In the week when it was revealed that one coal-fired power plant in Poland emits more greenhouse gas than all of Ireland, it was also encouraging for farmers who fear climate attacks on their livelihood that the Irish Climate Change Council advised the Government to target net zero emissions of long-lived gases by 2050, but that methane (the main gas from our agriculture) does not have to go to zero.
The council was invited by Minister for Communication, Climate Action and Environment Richard Bruton to advise for preparation of multi-annual carbon budgets, and for drafting legislation.
The council spelled out the shared goal following the Paris Agreement to hold the increase in the global average temperature to well below 2C above pre-industrial levels, and pursuing efforts to limit the increase to 1.5C.
The Intergovernmental Panel on Climate Change (IPCC) Fifth Assessment Report demonstrated that there is an effectively linear relationship between the total amount of carbon dioxide (CO2) in the atmosphere and the amount of global warming.
Therefore, if the world wants to limit global warming, the total amount of CO2 that can be emitted to the atmosphere must be limited, and at some point, because it is a long-lived gas, CO2 emissions must at least reach net-zero —in other words, any remaining emissions must be balanced by removals of CO2 from the atmosphere.
The IPCC’s 2018 special report confirmed the necessity for emissions of CO2 to reach net zero in this century, in order to limit climate change to 1.5C or 2C.
That must mean the end of the power plant in Belchatów, Poland, emitting 40m tonnes of CO2 from burning 45m tonnes of coal per year.
This coal fired power plant in Poland’s town of Belchatów burns 45 Million tons of coal per year, producing 40 Million tons of CO2e. In other words, this one power plant emits more GHG than all of Ireland. | Spiegel Online pic.twitter.com/IMkMyYTeRU— Frank Mitloehner (@GHGGuru) December 15, 2019
Most scenarios for climate change limited to 1.5C require a very significant reduction by 2050 in emissions of nitrous oxide, by approximately 35%, and global emissions of methane must reduce by between 24% and 47%, from 2010 levels.
But a significant portion of the reduction in methane emissions can be achieved through elimination of fugitive emissions associated with fossil fuel extraction and distribution, advised the climate change council.

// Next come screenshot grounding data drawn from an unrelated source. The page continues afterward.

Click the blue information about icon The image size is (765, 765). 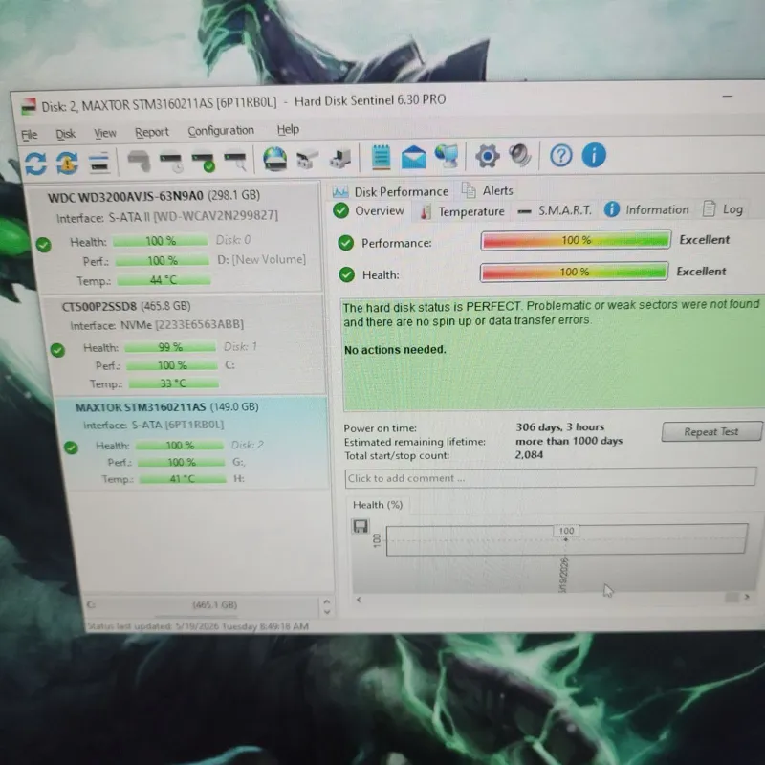click(594, 156)
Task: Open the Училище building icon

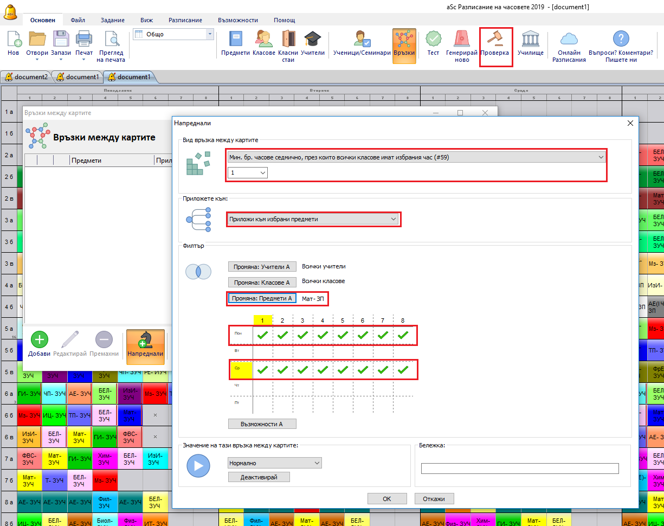Action: pos(530,40)
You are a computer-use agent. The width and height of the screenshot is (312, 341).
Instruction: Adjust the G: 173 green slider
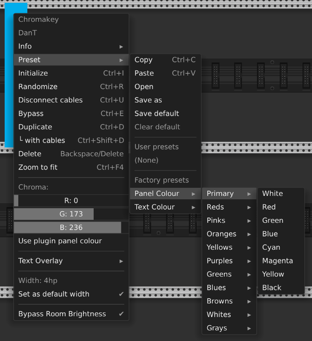pyautogui.click(x=71, y=214)
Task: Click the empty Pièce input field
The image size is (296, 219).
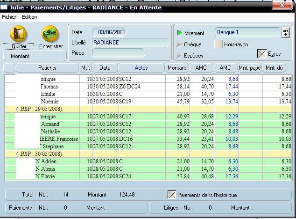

Further reductions need to be achieved through improvements in food production systems, and management of waste.
As methane is a short-lived gas, the remaining emissions do not need to be balanced by negative emissions.
“Based on analysis by the IPCC, it is not necessary that emissions of biogenic methane should reach net zero, nor would this be an attainable goal,” advised the climate change council.
Biogenic methane is that emitted by livestock when they eat vegetation. It stays in the atmosphere for about a decade, being converted to water vapour and carbon dioxide, which plants take back in from the atmosphere when they grow (the biogenic carbon cycle, which is a vital part of life on earth).
The Climate Change Council referred to an appropriate treatment of biogenic methane “in an Irish and an EU context”, and said the government needs to seek further, scientific advice on the appropriate target for emissions of biogenic methane in Ireland in 2050, before the identified target is enshrined in our climate mitigation legislation.
The council is the independent body established under the Climate Action and Low Carbon Development Act 2015, tasked with assessing and advising how Ireland transitions to a low-carbon, climate-resilient and environmentally sustainable economy by 2050.
It says ambitious mitigation in Ireland has been hampered by the lack of binding long-term targets, and of co-ordination across sectors, but legislating for long-term targets and carbon budgets will increase policy stability and investor certainty.
It won’t be easy, as the COP 25 climate summit in Madrid showed. But the Irish Climate Change Council advice shows that action in Ireland will be based on objective scientific evidence that no-one can argue with.